TEXT UNDER STUDY -
————————
Correction: The first sentence in the section “Round 3″ in the original April 7 story should have said, “Despite the arrival of the new omicron variant,” not “delta variant.”
Before the state conducted an audit of California’s prisons, including the California Institution for Women, we nearly died. It was the end of 2019 when my family emailed about a virus in China. I thought they were paranoid until the coronavirus began to spread rapidly, and someone who was like a parent to me, Annie, died in Minnesota. I was shocked.
Then came the lockdown. We had no masks or bleach. We barely had any cleaning supplies and the nursing staff was meager. They made us walk a foot apart when outside, assuming that by going in one direction we would not recross our paths to contract the virus.
We stood three feet apart to take medication and lines went for hours, sometimes into the night shift as most of the nurses were helping quarantined inmates who had fevers.
They had old school vital sign monitors on rollers with thermometers that they used to take our temperatures. Once they forgot to put the plastic protector on mine and I tasted metal. Spitting it out would be considered assault, so I dealt with it and brushed my teeth after.
I stayed in my cell for all of 2020. I contracted the virus in January of 2021 when my cellmate took a bite of food from an asymptomatic friend. I packed all of my belongings onto four carts to move to quarantine quarters, receiving no help despite having a pacemaker. When I got out of quarantine, I went back to my room and noticed my door had been locked the whole time. I could have easily left my bedding and such for my return.
When the delta variant arrived, the outbreak was small, but we were still mostly locked down. They never mentioned booster shots. They said that if we got the vaccine, we would never get COVID-19 again. They said on the news to wait six months if you test positive for the virus, but the nurses came over a dozen times just weeks after my bout to try to vaccinate me. I heard there were microchips in it and started to believe it, but I also knew we would have to get swabbed weekly without the vaccine. One nurse shoved the swab so hard that I finally agreed to get vaccinated after the six-month period.
Despite the arrival of the new omicron variant, we are fully reopened. They quarantine anyone who has been near someone who comes down with COVID-19. My unit currently has less than 15 people left. We were all quarantined when the outbreak came. It’s 2022, and COVID-19 is still growing strong.
Disclaimer: The views in this article are those of the author. Prison Journalism Project has verified the writer’s identity and basic facts such as the names of institutions mentioned.
————————
DATA -
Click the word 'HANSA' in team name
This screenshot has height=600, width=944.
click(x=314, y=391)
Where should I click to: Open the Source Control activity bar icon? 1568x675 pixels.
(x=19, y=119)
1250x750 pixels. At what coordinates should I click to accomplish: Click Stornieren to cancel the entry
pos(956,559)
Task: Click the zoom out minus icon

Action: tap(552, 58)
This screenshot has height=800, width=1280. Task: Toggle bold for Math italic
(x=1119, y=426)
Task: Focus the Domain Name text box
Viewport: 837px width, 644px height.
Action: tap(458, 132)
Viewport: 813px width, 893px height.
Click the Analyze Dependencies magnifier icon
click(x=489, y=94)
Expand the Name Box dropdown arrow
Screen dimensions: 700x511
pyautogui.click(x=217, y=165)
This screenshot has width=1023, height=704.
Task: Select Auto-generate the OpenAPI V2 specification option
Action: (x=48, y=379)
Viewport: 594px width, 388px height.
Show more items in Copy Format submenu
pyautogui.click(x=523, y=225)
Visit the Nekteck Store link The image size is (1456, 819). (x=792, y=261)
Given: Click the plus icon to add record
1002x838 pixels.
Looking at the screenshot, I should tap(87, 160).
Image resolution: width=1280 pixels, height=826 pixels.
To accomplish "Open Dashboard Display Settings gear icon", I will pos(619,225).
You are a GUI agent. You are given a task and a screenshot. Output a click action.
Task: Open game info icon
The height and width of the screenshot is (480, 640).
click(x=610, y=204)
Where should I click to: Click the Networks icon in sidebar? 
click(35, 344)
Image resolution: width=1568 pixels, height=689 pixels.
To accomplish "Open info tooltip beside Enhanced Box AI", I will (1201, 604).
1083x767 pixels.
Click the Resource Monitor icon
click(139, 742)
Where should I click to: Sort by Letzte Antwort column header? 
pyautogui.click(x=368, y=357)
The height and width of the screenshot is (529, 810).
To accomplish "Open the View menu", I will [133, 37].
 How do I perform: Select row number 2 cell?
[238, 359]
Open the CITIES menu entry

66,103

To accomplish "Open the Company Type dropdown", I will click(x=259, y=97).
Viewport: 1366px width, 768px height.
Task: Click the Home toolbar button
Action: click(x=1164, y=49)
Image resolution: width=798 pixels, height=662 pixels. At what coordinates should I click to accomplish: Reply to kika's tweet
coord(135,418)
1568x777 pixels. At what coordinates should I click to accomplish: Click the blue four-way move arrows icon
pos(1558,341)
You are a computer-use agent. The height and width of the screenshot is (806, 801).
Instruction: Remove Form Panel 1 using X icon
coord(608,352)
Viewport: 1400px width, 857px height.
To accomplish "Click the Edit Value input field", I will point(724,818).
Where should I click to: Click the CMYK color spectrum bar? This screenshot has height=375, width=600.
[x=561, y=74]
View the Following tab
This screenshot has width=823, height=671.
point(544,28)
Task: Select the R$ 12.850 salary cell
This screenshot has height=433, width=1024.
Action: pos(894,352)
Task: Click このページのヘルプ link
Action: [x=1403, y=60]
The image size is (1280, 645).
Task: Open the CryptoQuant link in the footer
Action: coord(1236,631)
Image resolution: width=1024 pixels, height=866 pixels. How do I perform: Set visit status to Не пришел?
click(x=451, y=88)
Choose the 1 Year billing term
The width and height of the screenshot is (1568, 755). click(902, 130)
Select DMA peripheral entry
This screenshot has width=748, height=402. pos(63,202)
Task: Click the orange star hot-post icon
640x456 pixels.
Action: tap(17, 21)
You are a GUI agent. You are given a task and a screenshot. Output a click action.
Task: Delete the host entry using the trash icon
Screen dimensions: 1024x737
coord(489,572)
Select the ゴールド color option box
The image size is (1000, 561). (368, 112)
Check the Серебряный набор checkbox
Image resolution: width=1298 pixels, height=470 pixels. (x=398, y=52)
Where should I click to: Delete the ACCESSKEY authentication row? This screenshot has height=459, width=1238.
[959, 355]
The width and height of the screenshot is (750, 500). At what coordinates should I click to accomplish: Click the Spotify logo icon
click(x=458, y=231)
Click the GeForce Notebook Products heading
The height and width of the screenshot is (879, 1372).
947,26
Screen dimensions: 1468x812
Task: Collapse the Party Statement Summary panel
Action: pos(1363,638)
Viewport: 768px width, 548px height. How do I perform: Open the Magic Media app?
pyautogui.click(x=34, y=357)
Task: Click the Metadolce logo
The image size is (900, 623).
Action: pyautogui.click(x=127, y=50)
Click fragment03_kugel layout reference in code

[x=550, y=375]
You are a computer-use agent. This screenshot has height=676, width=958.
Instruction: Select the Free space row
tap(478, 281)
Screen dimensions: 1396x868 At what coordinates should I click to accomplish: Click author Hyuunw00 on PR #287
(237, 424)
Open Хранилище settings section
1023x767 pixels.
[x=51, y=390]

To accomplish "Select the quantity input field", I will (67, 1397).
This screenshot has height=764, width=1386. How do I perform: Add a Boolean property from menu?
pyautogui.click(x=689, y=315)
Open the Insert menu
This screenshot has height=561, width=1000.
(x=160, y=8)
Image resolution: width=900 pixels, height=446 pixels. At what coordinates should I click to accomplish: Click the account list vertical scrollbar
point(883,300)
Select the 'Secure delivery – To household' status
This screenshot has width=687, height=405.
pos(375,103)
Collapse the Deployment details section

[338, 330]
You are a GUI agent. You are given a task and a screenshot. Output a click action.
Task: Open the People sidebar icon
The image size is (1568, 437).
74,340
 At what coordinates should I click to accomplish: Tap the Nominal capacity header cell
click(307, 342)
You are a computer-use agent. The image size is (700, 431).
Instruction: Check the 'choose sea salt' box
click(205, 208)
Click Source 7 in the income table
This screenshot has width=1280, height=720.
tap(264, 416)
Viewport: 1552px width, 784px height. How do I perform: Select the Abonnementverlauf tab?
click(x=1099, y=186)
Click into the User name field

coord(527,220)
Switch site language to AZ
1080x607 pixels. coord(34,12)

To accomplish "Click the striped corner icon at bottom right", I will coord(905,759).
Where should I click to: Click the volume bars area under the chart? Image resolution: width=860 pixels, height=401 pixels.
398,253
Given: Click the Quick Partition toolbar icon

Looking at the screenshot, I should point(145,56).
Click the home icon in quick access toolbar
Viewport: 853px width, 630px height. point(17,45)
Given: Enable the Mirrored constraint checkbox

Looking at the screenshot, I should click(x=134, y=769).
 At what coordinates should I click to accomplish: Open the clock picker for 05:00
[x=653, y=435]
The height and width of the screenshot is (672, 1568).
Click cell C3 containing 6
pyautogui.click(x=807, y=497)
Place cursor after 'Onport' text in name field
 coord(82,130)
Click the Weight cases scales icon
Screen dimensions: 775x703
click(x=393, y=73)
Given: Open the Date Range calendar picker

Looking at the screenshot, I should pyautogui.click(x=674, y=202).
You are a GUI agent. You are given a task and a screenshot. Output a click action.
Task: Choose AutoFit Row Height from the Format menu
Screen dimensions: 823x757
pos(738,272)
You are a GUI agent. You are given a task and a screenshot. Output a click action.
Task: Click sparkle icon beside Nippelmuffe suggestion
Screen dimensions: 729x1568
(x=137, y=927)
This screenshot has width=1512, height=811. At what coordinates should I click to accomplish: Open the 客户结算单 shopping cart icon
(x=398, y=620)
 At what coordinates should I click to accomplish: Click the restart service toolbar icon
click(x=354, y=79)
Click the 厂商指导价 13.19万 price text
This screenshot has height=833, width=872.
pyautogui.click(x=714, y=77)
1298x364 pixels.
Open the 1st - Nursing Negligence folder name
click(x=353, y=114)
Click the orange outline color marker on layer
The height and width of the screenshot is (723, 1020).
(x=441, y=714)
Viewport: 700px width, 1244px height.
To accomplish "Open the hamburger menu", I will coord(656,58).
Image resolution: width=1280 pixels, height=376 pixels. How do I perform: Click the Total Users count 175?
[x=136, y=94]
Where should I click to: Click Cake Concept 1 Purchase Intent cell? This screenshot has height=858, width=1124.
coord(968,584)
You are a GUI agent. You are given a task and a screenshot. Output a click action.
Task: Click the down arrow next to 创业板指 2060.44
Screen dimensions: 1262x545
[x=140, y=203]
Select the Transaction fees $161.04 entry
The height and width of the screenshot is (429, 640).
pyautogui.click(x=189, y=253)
————————
QUESTIONS ON THE MATERIAL -
A) Can you rewrite the paragraph of the prison COVID essay that begins "I stayed in my cell for all of 2020" as a short list that keeps its main facts?
B) Would you repeat word for word the stretch of the prison COVID essay from "We stood three" through "for my return."?

SOLUTIONS TO THE EXERCISE -
A)
- Stayed in the cell for all of 2020.
- Caught the virus in January 2021 after the cellmate took a bite of food from an asymptomatic friend.
- Packed all belongings onto four carts to move to quarantine, with no help despite having a pacemaker.
- Returned after quarantine to find the cell door had been locked the whole time, so the bedding and other items could have stayed behind.

B)
We stood three feet apart to take medication and lines went for hours, sometimes into the night shift as most of the nurses were helping quarantined inmates who had fevers.
They had old school vital sign monitors on rollers with thermometers that they used to take our temperatures. Once they forgot to put the plastic protector on mine and I tasted metal. Spitting it out would be considered assault, so I dealt with it and brushed my teeth after.
I stayed in my cell for all of 2020. I contracted the virus in January of 2021 when my cellmate took a bite of food from an asymptomatic friend. I packed all of my belongings onto four carts to move to quarantine quarters, receiving no help despite having a pacemaker. When I got out of quarantine, I went back to my room and noticed my door had been locked the whole time. I could have easily left my bedding and such for my return.